▸ Required work: Which lines should be repeated? Exactly the one containing "Viewport: 830px width, 1844px height." and every line after it through the end of the entries below.

[Data supplied Boundary: Start]

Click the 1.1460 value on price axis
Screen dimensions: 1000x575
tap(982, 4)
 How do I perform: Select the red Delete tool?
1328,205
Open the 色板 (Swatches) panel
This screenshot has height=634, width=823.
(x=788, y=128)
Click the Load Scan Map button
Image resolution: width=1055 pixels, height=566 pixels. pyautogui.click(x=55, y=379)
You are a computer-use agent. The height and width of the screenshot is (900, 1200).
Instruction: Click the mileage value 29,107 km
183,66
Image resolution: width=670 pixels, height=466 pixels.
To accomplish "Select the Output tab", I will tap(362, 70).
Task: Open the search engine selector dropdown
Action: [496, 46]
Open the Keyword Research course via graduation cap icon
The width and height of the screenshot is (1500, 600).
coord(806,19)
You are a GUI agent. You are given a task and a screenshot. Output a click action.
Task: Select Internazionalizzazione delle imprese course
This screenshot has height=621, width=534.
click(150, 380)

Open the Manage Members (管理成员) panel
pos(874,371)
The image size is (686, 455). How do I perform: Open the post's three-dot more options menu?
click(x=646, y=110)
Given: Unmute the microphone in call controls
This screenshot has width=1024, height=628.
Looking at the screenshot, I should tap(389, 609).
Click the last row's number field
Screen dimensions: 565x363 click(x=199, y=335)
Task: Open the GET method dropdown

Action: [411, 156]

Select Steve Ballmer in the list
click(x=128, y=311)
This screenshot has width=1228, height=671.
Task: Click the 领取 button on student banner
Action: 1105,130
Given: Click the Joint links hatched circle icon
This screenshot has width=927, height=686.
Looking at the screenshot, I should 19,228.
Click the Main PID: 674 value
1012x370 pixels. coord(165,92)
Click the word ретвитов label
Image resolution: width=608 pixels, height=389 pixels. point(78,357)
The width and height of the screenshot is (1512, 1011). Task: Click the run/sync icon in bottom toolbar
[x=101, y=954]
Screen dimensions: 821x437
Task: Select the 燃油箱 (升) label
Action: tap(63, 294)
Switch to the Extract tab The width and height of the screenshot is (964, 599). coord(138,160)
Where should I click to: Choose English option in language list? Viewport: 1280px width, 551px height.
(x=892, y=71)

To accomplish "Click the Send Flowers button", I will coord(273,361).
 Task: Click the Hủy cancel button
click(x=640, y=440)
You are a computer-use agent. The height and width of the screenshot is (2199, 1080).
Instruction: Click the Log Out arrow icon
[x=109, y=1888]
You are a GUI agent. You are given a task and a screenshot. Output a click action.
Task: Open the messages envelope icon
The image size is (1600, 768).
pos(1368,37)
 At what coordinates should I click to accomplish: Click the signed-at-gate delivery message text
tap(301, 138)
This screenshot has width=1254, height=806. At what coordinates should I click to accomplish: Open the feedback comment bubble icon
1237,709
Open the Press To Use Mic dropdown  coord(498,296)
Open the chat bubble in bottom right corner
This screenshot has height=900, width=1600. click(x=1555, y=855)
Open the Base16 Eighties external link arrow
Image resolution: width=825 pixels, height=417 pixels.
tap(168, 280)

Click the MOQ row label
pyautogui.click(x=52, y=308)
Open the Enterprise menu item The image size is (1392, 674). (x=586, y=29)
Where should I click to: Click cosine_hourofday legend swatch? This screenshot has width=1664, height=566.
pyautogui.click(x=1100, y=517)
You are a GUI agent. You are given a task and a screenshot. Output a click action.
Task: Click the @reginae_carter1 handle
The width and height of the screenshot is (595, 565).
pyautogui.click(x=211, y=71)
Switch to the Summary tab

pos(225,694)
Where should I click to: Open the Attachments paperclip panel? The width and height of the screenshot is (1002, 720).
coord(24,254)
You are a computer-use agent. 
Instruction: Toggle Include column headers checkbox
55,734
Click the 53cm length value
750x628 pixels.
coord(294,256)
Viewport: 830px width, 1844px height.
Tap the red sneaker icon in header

[Data supplied Boundary: End]

▸ Answer box:
Viewport: 830px width, 1844px height.
Tap the red sneaker icon in header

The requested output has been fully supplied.